Por Susanna do Val Moore — Agente da Polícia Federal formada em direito pela PUC-SP, instrutora de tiro na Academia Nacional da PF e presidente do Sindicato dos Policiais Federais no Estado de São Paulo (SINPF/SP)
Um ano após o registro do primeiro caso de covid-19, o Brasil ultrapassou a marca de 250 mil mortos pela doença. Muitas vidas foram ceifadas precocemente por um vírus que não escolhe suas vítimas e ataca a todos, independentemente de cor, credo, religião, gênero ou classe social.
São muitas as faces sombrias desta pandemia. Uma delas, indubitavelmente, é o aumento da violência doméstica e do número de casos de feminicídio, crime bárbaro de assassinato de mulheres fruto da misoginia.
Segundo o Anuário Brasileiro de Segurança Pública, o número de feminicídios no primeiro semestre de 2020 cresceu 1,9% em relação a igual período do ano anterior. Também houve aumento no número de chamadas ao telefone 190 para denúncias de violência doméstica.
O isolamento social fez com que as mulheres ficassem mais expostas a agressões físicas, sexuais e psicológicas. Em sua maioria, os agressores pertencem ao círculo social das vítimas, sendo comumente os parceiros ou ex-parceiros. O crime de ódio de gênero nunca foi tão evidente. Mulheres negras são as mais atingidas pela epidemia de violência doméstica.
No geral, o feminicídio é um crime premeditado pelo agressor, que persegue a vítima insistentemente. Uma outra questão, de suma relevância, é o local onde ocorrem os assassinatos, muitas vezes cometidos na própria residência da mulher.
A mecânica dos casos de violência acontece de forma gradativa. Uma determinada situação faz o homem violento desabrochar, resultando na agressão, seja ela psicológica, física, sexual, moral ou patrimonial. Na sequência, o agressor manifesta arrependimento, e afirma que o ato não se repetirá. Mas, passado um tempo, o ciclo recomeça.
A perpetuação da violência até o desfecho do feminicídio é decorrente das falhas encontradas em serviços de atendimentos especializados e outras instituições do Estado, da banalização de casos e experiências anteriores e até mesmo, da culpabilização e aceitação da mulher pela violência sofrida — em virtude do agressor ser alguém conhecido, próximo ou o provedor do lar, deduz-se injusta e equivocadamente a que a vítima foi quem “provocou” ou “se colocou” em uma situação de risco.
Diante do cenário cotidiano e extremo de casos de violência contra a mulher no país, é preciso colocar um ponto final na invisibilidade da desigualdade histórica entre homens e mulheres, especialmente nos campos político, cultural, econômico, e, principalmente, social.

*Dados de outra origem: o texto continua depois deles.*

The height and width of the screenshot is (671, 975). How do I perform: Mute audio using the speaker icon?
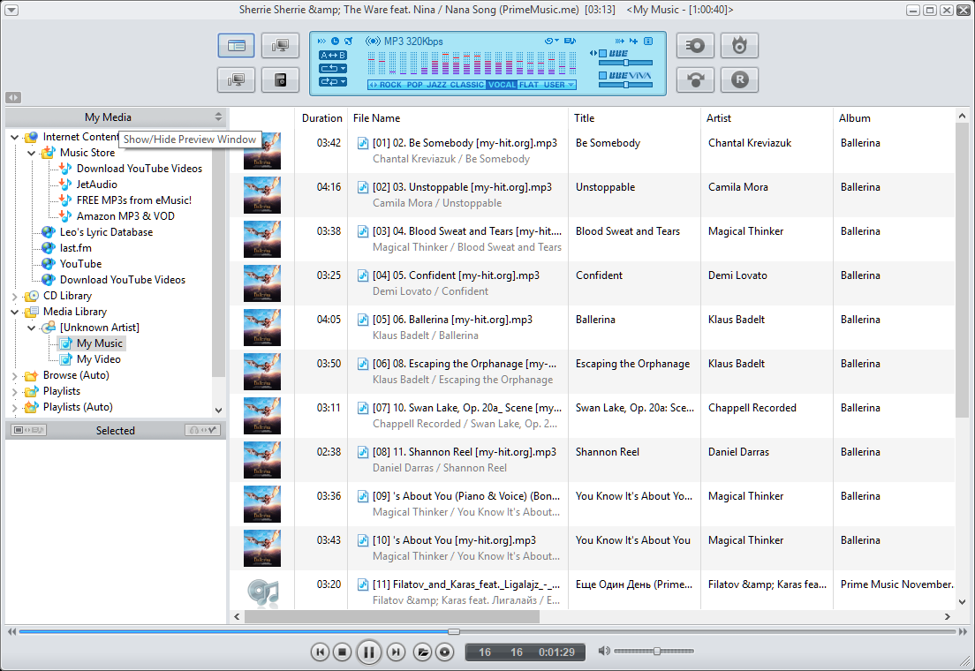tap(603, 652)
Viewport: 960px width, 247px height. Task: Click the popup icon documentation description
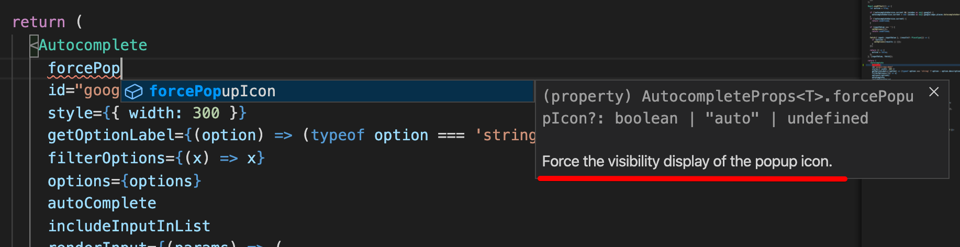point(687,162)
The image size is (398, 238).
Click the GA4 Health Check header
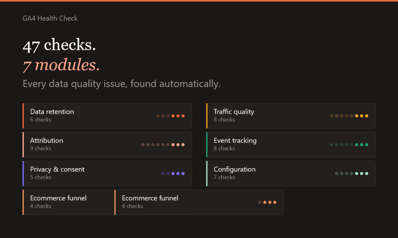pos(50,18)
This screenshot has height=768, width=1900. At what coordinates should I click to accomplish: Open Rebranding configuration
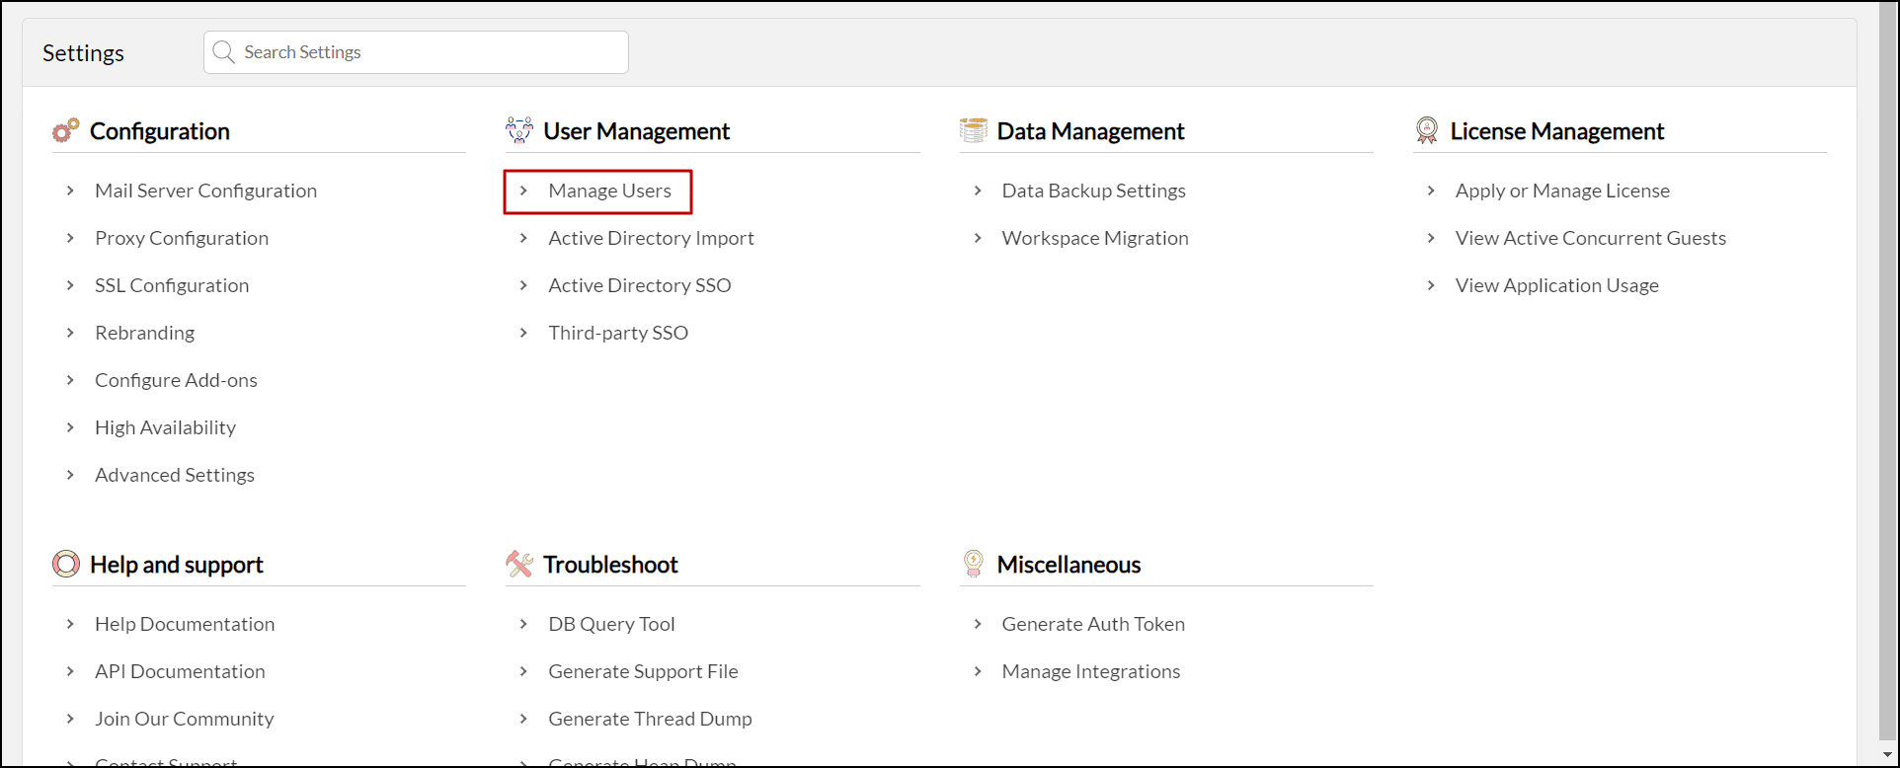[144, 333]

Efetivar os direitos e serviços existentes, replicar cenários vitoriosos e enfrentar o racismo institucional também são pontos essenciais para a coibição do feminicídio.
É conveniente recordar um dos principais avanços legislativos como a efetivação da Lei Maria da Penha, sancionada em 7 de agosto de 2006, que cria mecanismos para prevenir e refrear a violência doméstica e familiar contra a mulher em conformidade com a Constituição Federal e os tratados internacionais ratificados pelo Estado brasileiro. E da Lei nº 13.104/15, que tornou o feminicídio um homicídio qualificado e o colocou na lista de crimes hediondos, com penas mais altas, de 12 a 30 anos.
Também veio em boa hora decisão liminar proferida pelo ministro Dias Toffoli, do STF, que suspende a validade do uso da alegação de “legítima defesa da honra” pela defesa de acusados de feminicídio. Na prática, esse argumento — absurdo por sinal — poderia ser usado por homens que assassinam mulheres após serem traídos por elas.
Enormes são os desafios até o desfecho aguardado de crimes cometidos contra mulheres. No entanto, é necessário apontar a responsabilidade da sociedade e do Estado no acionamento dos mecanismos de proteção à mulher para combater mortes evitáveis e acabar com a vulnerabilidade e o desequilíbrio estrutural que custam sofrimento e vidas.